Ранее исследования по организации труда проводились в дискретных условиях: либо академическая лаборатория, слабо имитирующая условия производства, либо бюро изысканий при предприятии, сложившееся как «своеобразная антитеза академическим учреждениям»275. В первом случае исследования были сильно оторваны от реалий промышленности, во втором, наоборот, страдали от недостатка системности, методологии, воспроизводимости результатов. В ЦИТ была реализована принципиально новая концепция – комплекс научно-изыскательных работ осуществлялся на базе специально созданной инфраструктуры, включавшей:

– совокупность лабораторий различной направленности (технической, биологической, педагогической);

– развернутые непосредственно в ЦИТ работающие цеха (слесарный, монтажный, кузнечный и т.д.), в которых трудятся и одновременно обучаются курсанты;

– опытные станции в предприятиях и учреждениях.

Дискретность была устранена. Экспериментально-лабораторные работы проводились в условиях реальной трудовой деятельности курсантов. Опытные станции могли внедрять результаты исследований, но также они собирали данные о работе изучаемых учреждений и передавали их в лаборатории для совокупного анализа вместе с результатами оригинальных изысканий.

Сложилась своеобразная триада: научные лаборатории – собственная производственная база – реально работающие предприятия. Она-то и позволила реализовать принципиально новый тип научного учреждения.

Первоначально научная работа в Институте труда, начавшаяся «в одной жалкой комнате, в которой не было никакого оборудования»276, представляла собой продолжение деятельности:

– профильных подразделений ВЦСПС по нормированию, квалификации и тарификации;

– технико-нормировочного бюро (фактически – лаборатории) при заводе «Электросила №5» (Тормозного завода).

Первое направление было достаточно очевидным и прикладным, как простое продолжение разработок профсоюзов аналитического и методического характера277. Однако достаточно быстро оно значительно видоизменилось.
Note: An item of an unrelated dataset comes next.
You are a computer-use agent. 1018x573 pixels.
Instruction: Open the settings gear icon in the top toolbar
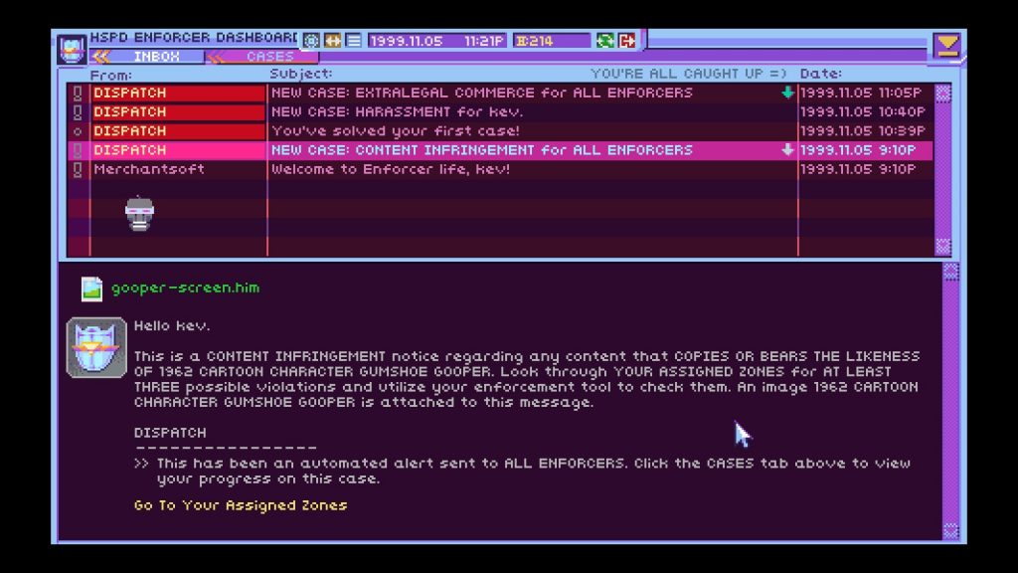tap(311, 41)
По словам самого А. К. Гастева развитие тарифно-нормировочной работы ВЦСПС привело к появлению психологии труда, так как «разбивка рабочих на различного рода категории заставила подробно расклассифицировать те принципы, которые были положены в основу тарифов и в основу производственной квалификации рабочих». Возникла необходимость научного определения экономической, технической и биологической характеристики каждой профессии278.
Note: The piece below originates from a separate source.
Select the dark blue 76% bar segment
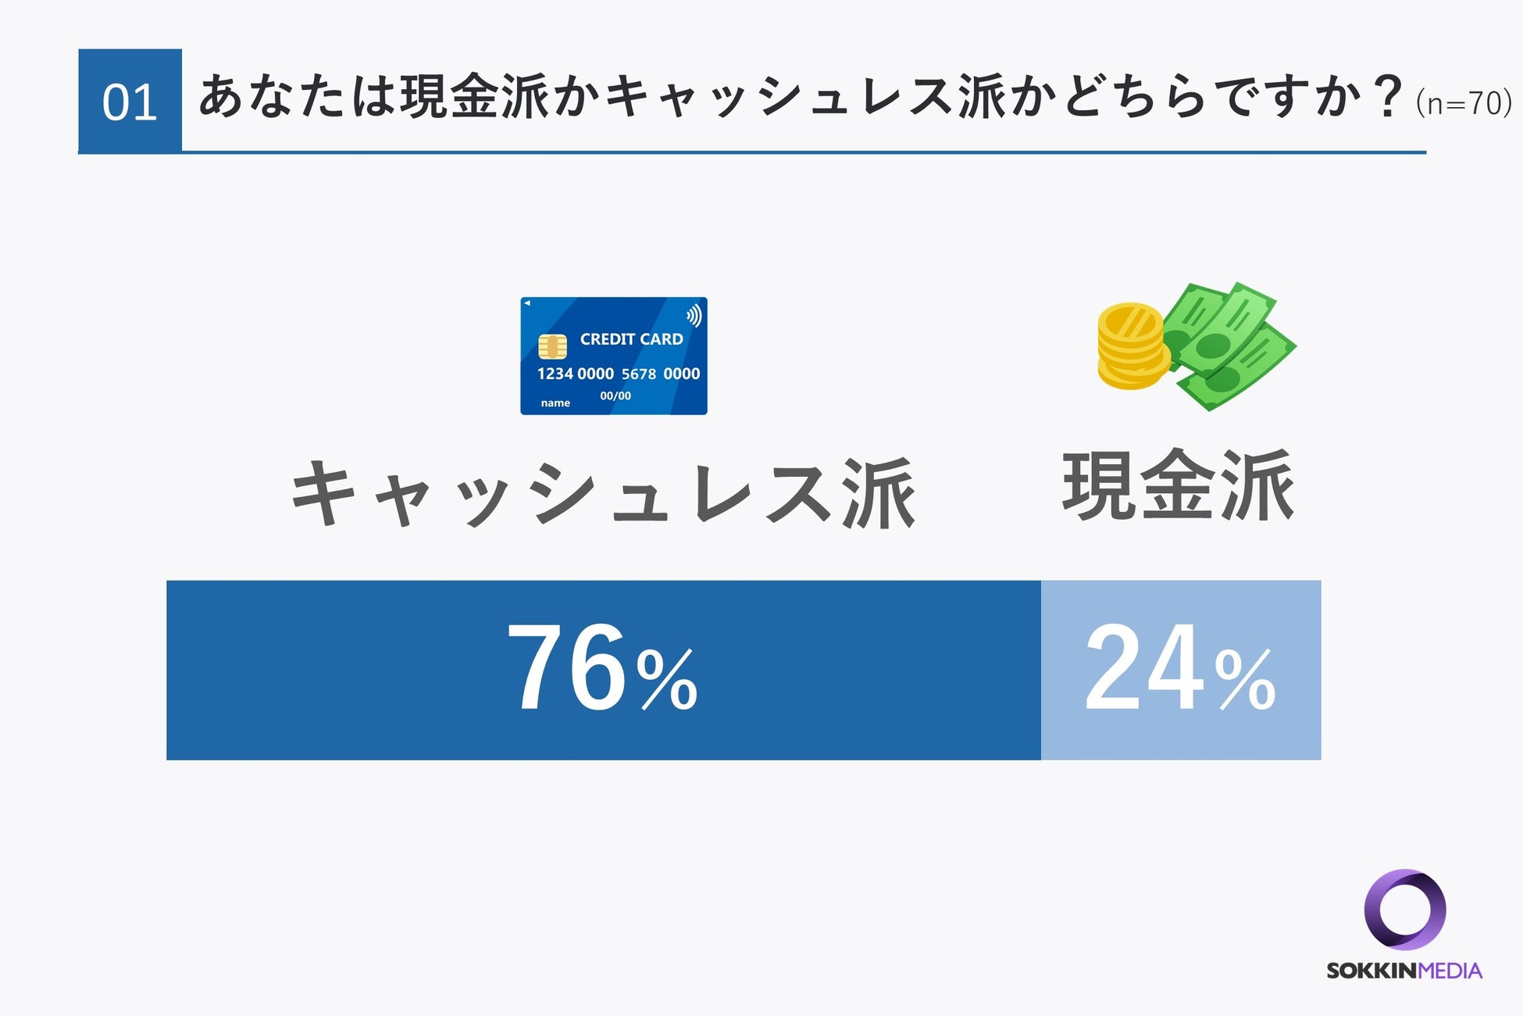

Гастев решительно подчёркивал отличие психологии труда от психотехники. Первая дисциплина родилась не в теоретической, а в «практической жизненной глубине». А вот психотехнику он рассматривал как сугубо теоретическую дисциплину, причём «школьнический психологический подход психотехников не вяжется с тем производственно-психологическим подходом, который был у союзов в их тарифной квалификационной работе»279. Но это всё же вторично. Главное, что исходная тарифно-нормировочная изыскательная деятельность эволюционировала до научного определения экономической, технической, физиологической и психологической характеристик профессий. Теперь идея квалификации развивается в форме изучения технико-обработочного процесса и составления различных психограмм и биограмм (то есть психологических и биологических характеристик) работника280.